Co-Founder Institute for Security and Strategic Studies (ISESS), Khairul Fahmi, menilai, Polri tidak kecolongan dengan adanya terduga simpatisan Organisasi Papua Merdeka (OPM), Guripa Telenggen, sebagai Komisioner Badan Pengawas Pemilu (Bawaslu) Puncak 2023-2028. Namun, terjadi karena faktor kelalaian dalam pemeriksaan latar belakang.
Diketahui, sesuai Pengumuman Bawaslu RI Nomor 2571.1/KP.01/K1/08/2023, Guripa Telenggen terpilih menjadi komisioner Bawaslu Puncak 2023-2028 bersama Yorince Wanimbo dan Fredi Wandikbo. Ia pun telah dilantik Sabtu (19/8) lalu.
"Saya tidak sepakat ini merupakan bentuk kecolongan. Bagi saya, jika kita tidak bisa menuding ada kesengajaan, maka ini adalah kelalaian," ucapnya saat dihubungi Alinea.id, Rabu (23/8).
Menurut Fahmi, Polri secara tidak langsung terlibat dalam proses seleksi calon anggota Bawaslu. Ini terlihat dengan adanya syarat administrasi berupa surat keterangan catatan kepolisian (SKCK) bagi para pendaftar. Sayangnya, penerbitan SKCK tidak dilakukan dengan teliti.
"Meskipun tidak pernah tersangkut masalah pidana dan diadili, kepolisian tetap bisa mengeluarkan catatan yang menerangkan bahwa yang bersangkutan diadukan atau diduga pernah terlibat dalam aktivitas separatisme," katanya. "Jika prosedur pengurusannya dijalankan dengan benar, mestinya sejak awal sudah bisa dideteksi dan tidak diloloskan secara administratif."
Dalam seleksi calon komisioner Bawaslu daerah, kepolisian juga dilibatkan dalam beberapa tahap. Misalnya, tes kesehatan dan kejiwaan oleh Biddokkes serta tes psikologi oleh Biro SDM Polda setempat.
Fahmi berpendapat, lolosnya Guripa Telenggen, yang diduga terlibat aktivitas separatisme, lebih tampak sebagai dampak buruknya integritas dan profesionalisme para pihak dalam penyelenggaraan seleksi. Dicontohkannya dengan tidak diindahkannya aduan masyarakat tentang Guripa saat seleksi berlangsung.
"Itu saja sudah menunjukkan adanya masalah dalam proses seleksi," kritiknya. "Jika yang seperti itu saja bisa lolos, bukan tidak mungkin lolosnya kandidat-kandidat bermasalah atau tidak layak juga terjadi di daerah-daerah lain."

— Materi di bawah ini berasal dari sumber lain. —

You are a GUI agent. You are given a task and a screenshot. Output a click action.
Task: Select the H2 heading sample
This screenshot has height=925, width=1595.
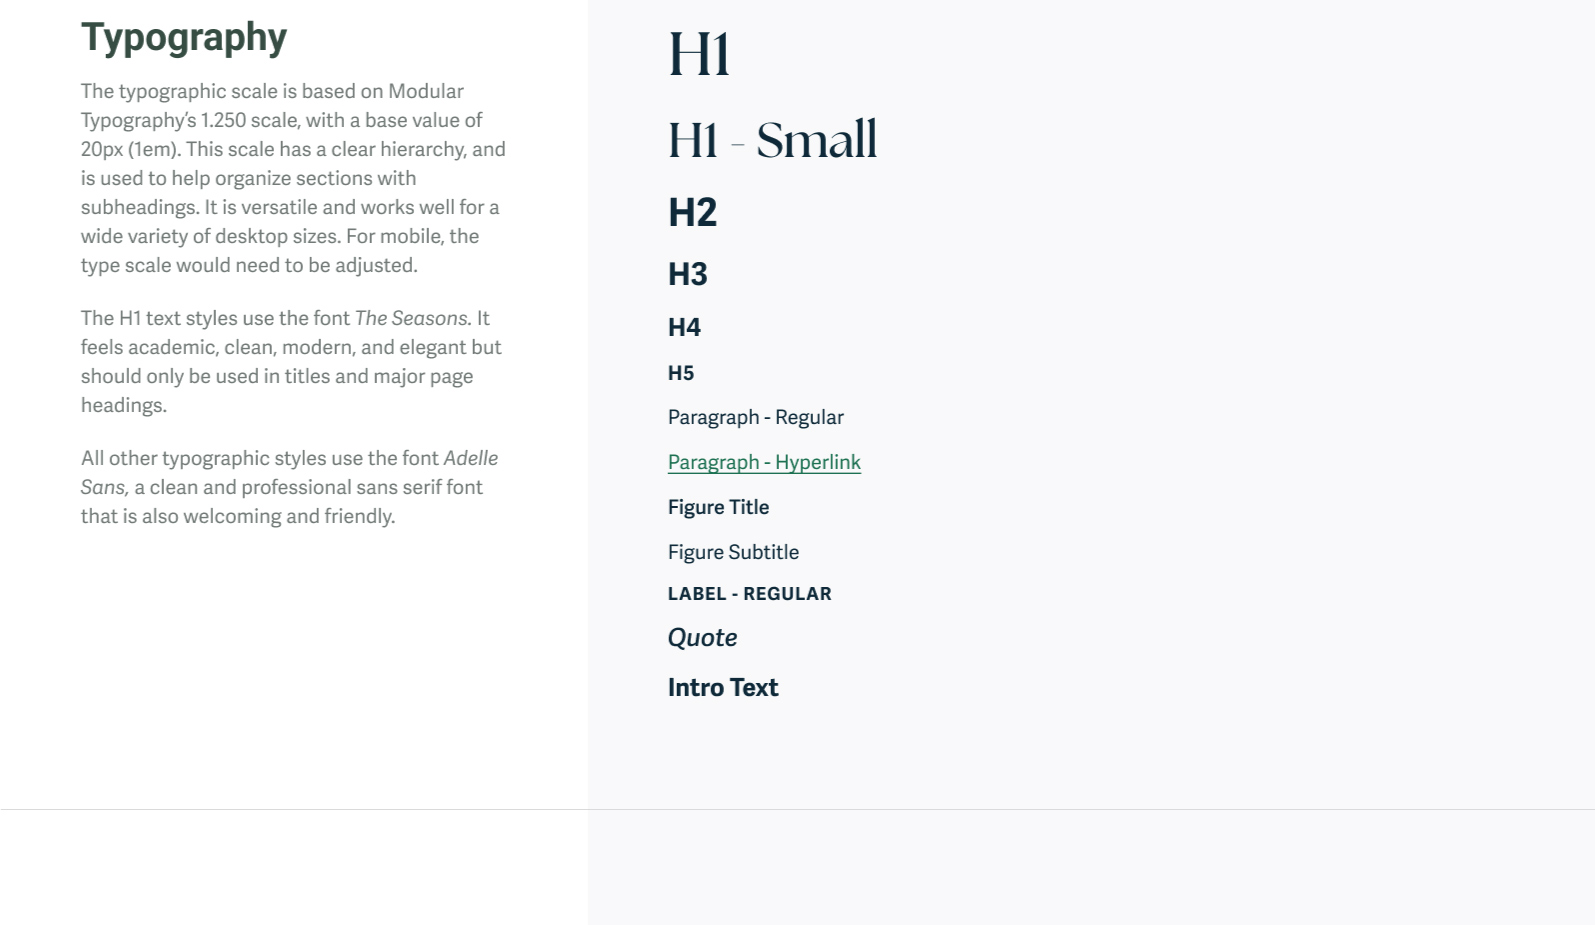692,213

Ia pun meminta tim seleksi (timsel) dan Bawaslu RI buka suara dan memberika klarifikasi. "Semisal, apakah aduan tersebut sudah didalami dan dipastikan tidak bermasalah? Atau apakah ada klarifikasi dari Guripa Telenggen bahwa dirinya tidak terlibat atau sudah tidak lagi melibatkan dalam aktivitas OPM?" tuturnya.
"Jika ternyata itu adalah kelalaian, tentu saja selain harus ada koreksi keputusan, harus ada juga pihak yang bertanggung jawab atas kelalaian itu. Bawaslu RI saya kira tidak boleh lepas tangan," tegasnya.
Fahmi melanjutkan, sudah menjadi rahasia umum bahwa seleksi penyelenggara pemilu diwarnai adu rekomendasi dan representasi berbagai kelompok, baik ormas maupun kekuatan politik. Ia pun meminta hal ini didalami, utamanya siapa atau kelompok mana yang direpresentasikan Guripa.
"Ini penting supaya bisa diketahui juga motif dan tujuan pelolosan itu. Apakah kelalaian semata atau memang bertendensi separatisme sejak awal?" ujarnya.
Lebih jauh, Fahmi mengingatkan, lolosnya kandidat bermasalah, terutama tekait jaringan separatisme, akan meningkatkan potensi kerawanan dan kerentanan penyelenggaraan pemilihan umum (pemilu). Utamanya di wilayah tersebut.
"Terburuknya adalah kekacauan dalam pelaksanaan tahapan sehingga pemilu berpotensi gagal terselenggara. Risiko lain, terbukanya peluang kecurangan sistematis dan terstruktur dalam pemilu yang mengakibatkan terpilihnya caleg-caleg pro separatis, misalnya," tutupnya.